"Loading Adobe/Word into Rapidminer"

ben_buhlben_buhl Member Posts: 3 Contributor I
edited June 2019 in Help

Hi All,

 

I want to load some Adobe documents into Rapidminer so I can calculate word frequencies.  I am able to do this with Excel sheets but can't seem to load the Adobe doc into it.  Please let me know what operators I need to load either Adobe or Word docs into Rapidminer to calculate word frequencies.  

 

Thanks.

Answers

  • Thomas_OttThomas_Ott RapidMiner Certified Analyst, RapidMiner Certified Expert, Member Posts: 1,761 Unicorn

    You can load PDF, TXT, HTML, and XML files only. DOCX is not supported. 

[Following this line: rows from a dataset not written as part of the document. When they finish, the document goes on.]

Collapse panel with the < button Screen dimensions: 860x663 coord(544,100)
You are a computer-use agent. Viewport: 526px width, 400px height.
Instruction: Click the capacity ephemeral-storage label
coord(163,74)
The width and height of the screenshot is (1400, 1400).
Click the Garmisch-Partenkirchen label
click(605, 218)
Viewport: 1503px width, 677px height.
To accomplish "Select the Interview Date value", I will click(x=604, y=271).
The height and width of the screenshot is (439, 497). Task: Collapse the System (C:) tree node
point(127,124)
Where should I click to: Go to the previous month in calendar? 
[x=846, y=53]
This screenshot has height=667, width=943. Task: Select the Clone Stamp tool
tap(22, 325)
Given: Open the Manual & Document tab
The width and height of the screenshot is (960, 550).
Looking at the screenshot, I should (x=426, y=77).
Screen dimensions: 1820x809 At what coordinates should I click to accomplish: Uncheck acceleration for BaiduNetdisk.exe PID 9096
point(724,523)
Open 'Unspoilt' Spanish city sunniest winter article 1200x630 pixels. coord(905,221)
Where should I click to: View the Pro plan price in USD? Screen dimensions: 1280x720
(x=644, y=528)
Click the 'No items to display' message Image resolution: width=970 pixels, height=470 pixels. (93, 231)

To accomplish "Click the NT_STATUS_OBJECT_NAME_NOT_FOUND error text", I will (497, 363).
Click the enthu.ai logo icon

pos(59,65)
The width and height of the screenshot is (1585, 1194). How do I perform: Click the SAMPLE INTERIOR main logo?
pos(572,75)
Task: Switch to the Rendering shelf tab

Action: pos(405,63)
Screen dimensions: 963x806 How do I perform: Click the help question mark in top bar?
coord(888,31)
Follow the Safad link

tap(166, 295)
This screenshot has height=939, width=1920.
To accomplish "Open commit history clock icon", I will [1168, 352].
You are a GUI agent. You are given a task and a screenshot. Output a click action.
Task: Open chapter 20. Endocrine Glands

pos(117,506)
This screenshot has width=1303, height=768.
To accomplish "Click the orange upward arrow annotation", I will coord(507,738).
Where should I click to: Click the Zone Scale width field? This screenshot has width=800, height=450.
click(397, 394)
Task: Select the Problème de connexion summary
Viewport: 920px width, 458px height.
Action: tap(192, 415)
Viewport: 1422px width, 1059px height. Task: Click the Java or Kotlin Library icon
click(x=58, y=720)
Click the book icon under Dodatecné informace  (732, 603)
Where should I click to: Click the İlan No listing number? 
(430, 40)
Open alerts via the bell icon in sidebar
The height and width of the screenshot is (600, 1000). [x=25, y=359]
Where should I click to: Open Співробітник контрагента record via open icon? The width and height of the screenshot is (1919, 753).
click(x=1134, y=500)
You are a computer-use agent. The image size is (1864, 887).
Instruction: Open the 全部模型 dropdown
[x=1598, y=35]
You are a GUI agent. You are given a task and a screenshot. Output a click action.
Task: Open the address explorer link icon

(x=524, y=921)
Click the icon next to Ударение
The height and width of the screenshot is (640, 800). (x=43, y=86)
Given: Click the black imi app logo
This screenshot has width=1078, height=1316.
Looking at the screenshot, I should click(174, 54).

  • ben_buhlben_buhl Member Posts: 3 Contributor I

    Thank you, that is helpful.  Can you tell me what operators I will need to make this work?

  • Thomas_OttThomas_Ott RapidMiner Certified Analyst, RapidMiner Certified Expert, Member Posts: 1,761 Unicorn

    Sure. If the files are in a directory, then use the Process Documets from Folders operator. This operator is found in the Text Processing extension available on the marketplace.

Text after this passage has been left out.